On Saturday at half time, van Gaal kissed Ander Herrera after the midfielder had scored the goal that put Manchester United ahead against visiting Aston Villa. Van Gaal explained that in training the day before he had told Herrera to take a touch before shooting, and that’s what the Spanish midfielder had done.
Herrera did it his way as he sealed a 3-1 victory with a first-time shot in added time.
"I came after the second half to him and he said 'Without control I can do it also!’ ”Van Gaal told MUTV.
The other United goal was a spectacular effort by Rooney. Van Gaal didn’t kiss him.
With Robin Van Persie fading even when fit and Falcao failing to fire, Van Gaal knows United cannot rely only on Rooney for goals.
Herrera has now scored five times this season with just five shots on target.

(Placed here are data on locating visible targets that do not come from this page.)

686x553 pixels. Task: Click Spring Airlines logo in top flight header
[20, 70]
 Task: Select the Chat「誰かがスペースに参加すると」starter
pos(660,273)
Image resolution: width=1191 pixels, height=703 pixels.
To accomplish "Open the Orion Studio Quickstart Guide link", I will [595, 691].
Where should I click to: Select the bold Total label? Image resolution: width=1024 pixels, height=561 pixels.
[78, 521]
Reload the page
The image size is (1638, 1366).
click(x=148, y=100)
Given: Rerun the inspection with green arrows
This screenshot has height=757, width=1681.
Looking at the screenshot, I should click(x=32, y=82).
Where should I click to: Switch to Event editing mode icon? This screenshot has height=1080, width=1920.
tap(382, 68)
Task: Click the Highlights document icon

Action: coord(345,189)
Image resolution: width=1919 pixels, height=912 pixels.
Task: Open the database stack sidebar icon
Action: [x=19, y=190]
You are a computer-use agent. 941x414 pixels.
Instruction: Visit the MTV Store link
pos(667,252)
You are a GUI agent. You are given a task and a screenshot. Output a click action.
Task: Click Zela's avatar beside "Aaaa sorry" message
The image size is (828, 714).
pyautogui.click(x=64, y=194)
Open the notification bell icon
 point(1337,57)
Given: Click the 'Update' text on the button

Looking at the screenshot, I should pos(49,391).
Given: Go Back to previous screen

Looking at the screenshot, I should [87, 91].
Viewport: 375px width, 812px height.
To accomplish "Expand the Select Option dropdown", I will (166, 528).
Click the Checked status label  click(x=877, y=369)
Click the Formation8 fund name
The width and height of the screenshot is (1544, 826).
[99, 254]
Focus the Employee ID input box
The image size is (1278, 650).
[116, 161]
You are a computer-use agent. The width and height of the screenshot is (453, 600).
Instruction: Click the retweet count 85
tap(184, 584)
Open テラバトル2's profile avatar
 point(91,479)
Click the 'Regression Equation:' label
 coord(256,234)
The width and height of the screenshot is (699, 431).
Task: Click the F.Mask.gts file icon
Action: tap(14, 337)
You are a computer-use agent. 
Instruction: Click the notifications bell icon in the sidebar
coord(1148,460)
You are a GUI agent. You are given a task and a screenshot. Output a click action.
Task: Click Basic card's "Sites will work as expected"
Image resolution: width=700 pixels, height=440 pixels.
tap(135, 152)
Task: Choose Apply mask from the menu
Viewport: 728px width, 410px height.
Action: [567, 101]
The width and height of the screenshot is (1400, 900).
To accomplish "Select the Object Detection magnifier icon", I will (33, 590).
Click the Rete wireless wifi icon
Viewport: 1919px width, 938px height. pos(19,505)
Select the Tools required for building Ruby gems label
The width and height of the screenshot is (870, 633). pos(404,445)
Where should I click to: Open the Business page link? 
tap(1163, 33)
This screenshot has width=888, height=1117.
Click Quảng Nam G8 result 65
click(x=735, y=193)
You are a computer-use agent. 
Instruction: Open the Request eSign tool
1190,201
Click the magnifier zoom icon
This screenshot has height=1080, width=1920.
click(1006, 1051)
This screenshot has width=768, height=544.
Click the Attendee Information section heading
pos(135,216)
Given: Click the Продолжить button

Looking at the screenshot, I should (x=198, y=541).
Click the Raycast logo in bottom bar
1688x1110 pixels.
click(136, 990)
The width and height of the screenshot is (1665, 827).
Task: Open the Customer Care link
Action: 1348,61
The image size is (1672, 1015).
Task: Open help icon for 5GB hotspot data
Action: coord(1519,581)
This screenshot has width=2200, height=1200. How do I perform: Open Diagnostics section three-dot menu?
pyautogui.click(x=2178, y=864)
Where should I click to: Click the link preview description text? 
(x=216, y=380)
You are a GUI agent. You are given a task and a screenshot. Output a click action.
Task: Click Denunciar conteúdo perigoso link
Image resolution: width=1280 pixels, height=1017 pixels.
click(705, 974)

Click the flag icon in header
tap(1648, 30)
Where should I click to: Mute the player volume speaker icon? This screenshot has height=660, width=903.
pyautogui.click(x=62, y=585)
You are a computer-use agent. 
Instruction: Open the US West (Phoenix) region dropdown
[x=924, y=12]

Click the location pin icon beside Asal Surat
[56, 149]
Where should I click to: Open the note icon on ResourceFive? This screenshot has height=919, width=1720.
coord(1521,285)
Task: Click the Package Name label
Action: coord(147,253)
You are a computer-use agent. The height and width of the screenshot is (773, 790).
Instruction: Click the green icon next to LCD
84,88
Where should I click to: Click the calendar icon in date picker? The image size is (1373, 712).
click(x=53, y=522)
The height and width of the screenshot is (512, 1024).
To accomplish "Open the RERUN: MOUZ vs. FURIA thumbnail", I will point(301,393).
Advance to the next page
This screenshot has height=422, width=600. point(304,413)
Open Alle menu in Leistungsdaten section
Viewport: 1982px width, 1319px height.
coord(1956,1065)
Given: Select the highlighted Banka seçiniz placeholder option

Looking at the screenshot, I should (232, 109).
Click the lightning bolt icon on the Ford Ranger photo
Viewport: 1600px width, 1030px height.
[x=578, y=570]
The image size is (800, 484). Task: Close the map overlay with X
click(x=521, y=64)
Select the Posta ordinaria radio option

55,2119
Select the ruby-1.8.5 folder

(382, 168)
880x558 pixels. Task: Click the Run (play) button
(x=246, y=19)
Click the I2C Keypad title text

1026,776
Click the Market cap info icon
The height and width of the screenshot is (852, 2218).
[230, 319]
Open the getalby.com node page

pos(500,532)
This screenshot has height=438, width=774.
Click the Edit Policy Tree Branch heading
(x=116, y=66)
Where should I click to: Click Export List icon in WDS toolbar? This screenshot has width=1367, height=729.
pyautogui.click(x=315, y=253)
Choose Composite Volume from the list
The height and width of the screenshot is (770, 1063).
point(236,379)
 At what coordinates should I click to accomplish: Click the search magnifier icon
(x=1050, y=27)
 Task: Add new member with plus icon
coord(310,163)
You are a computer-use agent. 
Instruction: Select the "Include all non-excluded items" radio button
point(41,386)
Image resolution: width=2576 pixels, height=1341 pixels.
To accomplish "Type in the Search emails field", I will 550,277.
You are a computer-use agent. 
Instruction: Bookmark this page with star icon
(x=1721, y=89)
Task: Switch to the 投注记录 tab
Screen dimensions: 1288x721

He’s scoring the goals that earn a manager’s love.
• The joy of success -- Mesut Ozil may not enjoy working hard in a struggling team, but he is clearly an asset for a side that is playing well. Surrounded by good players, Ozil can be great.
On Saturday, Ozil, Alexis Sánchez, Olivier Giroud, Aaron Ramsey, Santi Cazorla and even the teenage right back, Héctor Bellerín, all dazzled as Arsenal humiliated Liverpool, 4-1.
There were still moments when Arsenal’s defense had bigger holes than the ozone layer. In attack, after some early misses, Arsenal was unstoppable. Bellerín, Ozil, Sánchez and Giroud all scored great goals.
“The pace and the passing was great,” Wenger told the BBC. “We can score goals against anybody.”
Chelsea at home and Manchester United away will test that boast and provide a sterner examination of how tough Ozil and Arsenal are when the going is tough. On Saturday, Arsenal was breathtaking.
Liverpool, which signaled its fear by starting with Daniel Sturridge on the bench, is back where it has been for most of the last decade: battling Tottenham for fifth place.